When it comes to the political sphere, the business sector plays an obvious role. After all, the decisions made in the halls of government have an impact on the ways businesses operate. But several tech firms are inserting themselves in a new issue simply for the humanity–or lack thereof–behind it.
For those unfamiliar, the US government has instituted a zero-tolerance policy on foreigners entering the southern border of the country with children. There’s a lot of confusion online, much of it on both sides of the issue: yes, the policy that allows the government to separate children from their parents is several presidential administrations old, but was established to fight the epidemic of human trafficking.
The current administration has admitted that the new 100% enforcement of this policy–to take every child away from every person attempting to enter, regardless of asylum seeking status, and detain them in separate parts of the country–is to serve as a deterrent to seeking refuge. Basically, if you come here, you will forfeit your children and they will be locked in detention facilities without due process, regardless of their age, medical status, or asylum status.
So what can the tech industry do about it?
The tech giants are weighing in, some of it sparked by employee outrage and others by the heads of the companies themselves.
Microsoft may have been the first to take issue, as a Microsoft product was being used for the record-keeping. Over 100 employees signed an open letter to their executives, condemning the government’s actions and asking the company to take a visible stand against it. It’s not hard to see why they feel invested; employees who worked hard to develop Azure don’t want it to be used for harm, and certainly don’t want their names associated with the atrocity.
Is it enough?
Top leaders from Google, Apple, Facebook, Uber, Airbnb, Lyft, Tesla, and YouTube, among others, all issued their own condemnation of what’s happening in the US. Some even made large donations to organizations that are fighting the policy and providing aid to these young victims.

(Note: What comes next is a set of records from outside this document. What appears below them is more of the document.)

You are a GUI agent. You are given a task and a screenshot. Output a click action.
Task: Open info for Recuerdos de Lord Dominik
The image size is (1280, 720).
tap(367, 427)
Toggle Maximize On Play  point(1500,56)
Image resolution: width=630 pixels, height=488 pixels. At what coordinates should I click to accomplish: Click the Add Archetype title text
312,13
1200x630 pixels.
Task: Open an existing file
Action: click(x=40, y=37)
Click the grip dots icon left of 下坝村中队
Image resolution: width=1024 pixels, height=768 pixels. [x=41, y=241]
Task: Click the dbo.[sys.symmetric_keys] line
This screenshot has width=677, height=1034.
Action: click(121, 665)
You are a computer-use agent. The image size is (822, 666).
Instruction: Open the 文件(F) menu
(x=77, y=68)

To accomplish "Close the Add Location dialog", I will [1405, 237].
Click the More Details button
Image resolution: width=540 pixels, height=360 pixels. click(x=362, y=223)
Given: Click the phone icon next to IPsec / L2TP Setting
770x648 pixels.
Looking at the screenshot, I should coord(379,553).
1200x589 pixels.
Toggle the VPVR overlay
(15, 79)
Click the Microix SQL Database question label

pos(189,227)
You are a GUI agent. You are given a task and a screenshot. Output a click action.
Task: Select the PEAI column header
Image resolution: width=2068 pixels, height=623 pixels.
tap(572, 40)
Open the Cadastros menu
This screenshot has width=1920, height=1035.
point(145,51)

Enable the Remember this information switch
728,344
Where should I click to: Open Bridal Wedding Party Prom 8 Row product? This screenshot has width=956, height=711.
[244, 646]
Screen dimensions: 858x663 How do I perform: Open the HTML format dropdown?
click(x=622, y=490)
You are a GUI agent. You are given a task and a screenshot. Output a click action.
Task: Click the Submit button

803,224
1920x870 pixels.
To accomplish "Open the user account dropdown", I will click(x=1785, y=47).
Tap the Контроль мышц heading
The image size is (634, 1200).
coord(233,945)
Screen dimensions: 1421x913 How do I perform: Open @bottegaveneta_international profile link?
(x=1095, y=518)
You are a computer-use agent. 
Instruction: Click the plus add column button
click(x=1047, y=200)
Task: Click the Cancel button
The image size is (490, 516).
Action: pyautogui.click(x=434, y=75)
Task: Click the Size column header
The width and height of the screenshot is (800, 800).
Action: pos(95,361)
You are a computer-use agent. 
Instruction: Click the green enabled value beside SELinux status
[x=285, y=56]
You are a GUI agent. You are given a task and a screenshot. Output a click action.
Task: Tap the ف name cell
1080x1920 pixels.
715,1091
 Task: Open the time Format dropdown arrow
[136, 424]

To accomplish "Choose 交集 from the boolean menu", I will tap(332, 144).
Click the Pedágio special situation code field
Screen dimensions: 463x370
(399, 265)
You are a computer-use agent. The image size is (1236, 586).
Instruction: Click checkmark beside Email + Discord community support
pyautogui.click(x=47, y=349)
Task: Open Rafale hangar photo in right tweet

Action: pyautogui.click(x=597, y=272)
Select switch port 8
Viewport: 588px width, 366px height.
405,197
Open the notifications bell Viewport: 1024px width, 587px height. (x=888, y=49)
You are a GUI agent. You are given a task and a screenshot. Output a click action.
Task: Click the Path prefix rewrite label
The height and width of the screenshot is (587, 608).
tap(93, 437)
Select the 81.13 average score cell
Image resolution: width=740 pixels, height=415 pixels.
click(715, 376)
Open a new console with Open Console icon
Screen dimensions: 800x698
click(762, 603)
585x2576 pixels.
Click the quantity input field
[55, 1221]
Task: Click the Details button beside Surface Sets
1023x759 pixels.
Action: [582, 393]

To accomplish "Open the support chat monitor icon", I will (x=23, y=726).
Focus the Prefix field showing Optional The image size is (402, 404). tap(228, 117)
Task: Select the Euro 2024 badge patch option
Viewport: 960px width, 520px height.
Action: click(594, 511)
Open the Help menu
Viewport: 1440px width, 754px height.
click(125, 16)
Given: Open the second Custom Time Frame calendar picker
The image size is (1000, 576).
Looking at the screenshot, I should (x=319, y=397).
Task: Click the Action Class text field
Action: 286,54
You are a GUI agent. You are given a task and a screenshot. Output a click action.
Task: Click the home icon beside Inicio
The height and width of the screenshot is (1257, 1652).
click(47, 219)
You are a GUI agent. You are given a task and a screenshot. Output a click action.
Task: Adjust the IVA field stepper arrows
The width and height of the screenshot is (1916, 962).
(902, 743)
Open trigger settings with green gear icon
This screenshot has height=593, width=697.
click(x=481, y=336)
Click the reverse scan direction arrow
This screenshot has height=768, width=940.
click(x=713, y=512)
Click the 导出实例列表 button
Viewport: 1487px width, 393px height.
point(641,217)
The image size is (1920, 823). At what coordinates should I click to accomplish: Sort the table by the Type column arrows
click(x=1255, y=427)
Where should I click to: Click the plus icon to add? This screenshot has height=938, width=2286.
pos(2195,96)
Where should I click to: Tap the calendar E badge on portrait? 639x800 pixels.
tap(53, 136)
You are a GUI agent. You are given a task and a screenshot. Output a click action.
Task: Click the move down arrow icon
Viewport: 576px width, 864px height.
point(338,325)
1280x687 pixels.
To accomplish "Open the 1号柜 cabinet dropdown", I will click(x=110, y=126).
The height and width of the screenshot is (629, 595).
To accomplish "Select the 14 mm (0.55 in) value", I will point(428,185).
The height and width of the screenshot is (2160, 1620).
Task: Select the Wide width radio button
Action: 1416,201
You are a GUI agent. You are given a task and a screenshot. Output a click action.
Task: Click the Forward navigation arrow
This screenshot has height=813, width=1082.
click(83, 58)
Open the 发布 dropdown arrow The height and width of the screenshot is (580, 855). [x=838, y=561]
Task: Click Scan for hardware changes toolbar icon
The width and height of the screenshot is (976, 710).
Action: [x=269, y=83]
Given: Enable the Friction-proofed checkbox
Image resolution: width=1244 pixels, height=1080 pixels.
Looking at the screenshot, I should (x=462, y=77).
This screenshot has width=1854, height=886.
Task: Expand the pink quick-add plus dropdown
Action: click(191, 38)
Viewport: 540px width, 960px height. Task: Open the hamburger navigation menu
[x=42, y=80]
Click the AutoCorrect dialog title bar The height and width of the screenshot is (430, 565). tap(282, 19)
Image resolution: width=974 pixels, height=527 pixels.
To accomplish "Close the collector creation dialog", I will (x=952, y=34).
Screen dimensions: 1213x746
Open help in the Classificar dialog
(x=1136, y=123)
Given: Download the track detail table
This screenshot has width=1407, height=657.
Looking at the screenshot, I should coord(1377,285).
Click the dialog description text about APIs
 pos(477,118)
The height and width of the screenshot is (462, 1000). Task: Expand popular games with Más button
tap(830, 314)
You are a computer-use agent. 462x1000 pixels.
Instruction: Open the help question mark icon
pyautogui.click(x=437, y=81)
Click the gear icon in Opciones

But there’s something lacking: official status. It’s one thing to answer a question at a foreign press conference or fire off a short tweet. It’s something else altogether, though, to issue a formal and official company statement then to issue an ultimatum like a ban on government officials using their products or services. For obvious business reasons, these companies and many others have been reluctant to take their outrage too far.